Wednesday, April 29, 2026

A SQL review workflow


It is important to review SQL statements during testing... certainly before they get to production! A good SQL review workflow shouldn’t feel like bureaucracy, instead it should feel like a safety net that consistently catches performance problems before they hit production.
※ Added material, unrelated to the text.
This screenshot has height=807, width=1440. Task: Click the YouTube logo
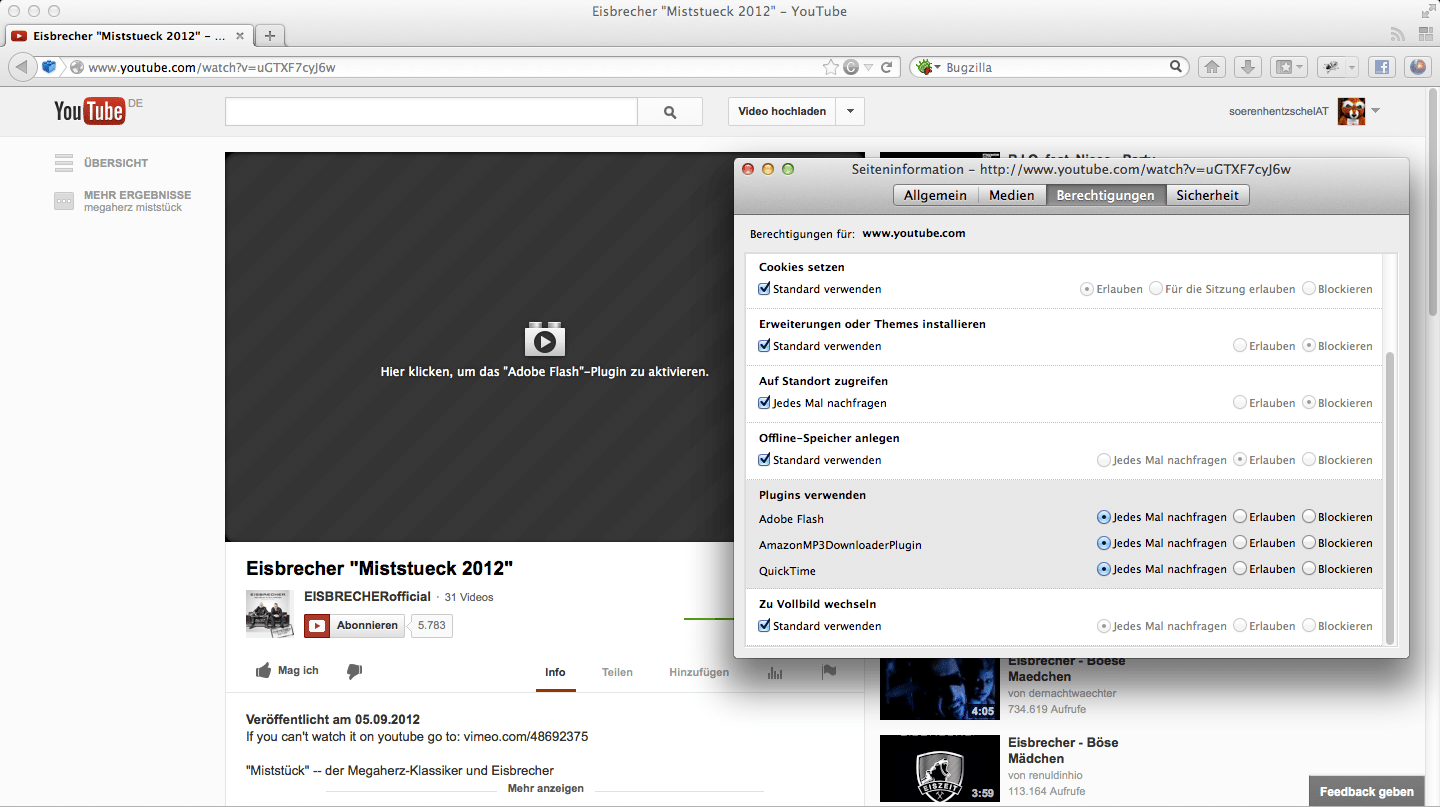[90, 111]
The key is to structure the workflow so that it’s repeatable, lightweight enough to follow, and grounded in how databases actually execute queries.

Here’s a practical, end-to-end workflow you can implement.

1. Define the Context First (Before Looking at SQL)

Before reviewing the query itself, establish intent:

  • What is the query supposed to do?
  • Expected result set size (1 row, 100 rows, millions?)
  • Frequency of execution (ad hoc vs. thousands per minute)
  • Performance expectations (sub-second? batch window?)

Without this, you can’t judge whether a query is “fast enough.”

2. Perform a Structural Review

This is a quick, surface-level pass to catch obvious issues:

  • Avoid SELECT * (unless absolutely justified... and it almost never is)
  • Ensure proper filtering (WHERE clauses exist and are meaningful)
  • Check join conditions (no accidental cross joins)
  • Validate correct use of INNER vs OUTER joins
  • Look for unnecessary nested subqueries or overly complex CTE chains
  • Confirm consistent aliasing and readability

This step is less about performance tuning and more about preventing obvious inefficiencies.

3. Validate Data Access Paths

Now move into performance-critical territory:

  • Are indexes available for:
    • Join columns?
    • Filter predicates?
    • Sorting/grouping columns?
  • Are functions being applied to indexed columns (breaking index usage)?
    • For example: WHERE YEAR(order_date) = 2024 (unless you have an index on the expression)
  • Are implicit data type conversions occurring?

If access paths are wrong, everything else becomes irrelevant.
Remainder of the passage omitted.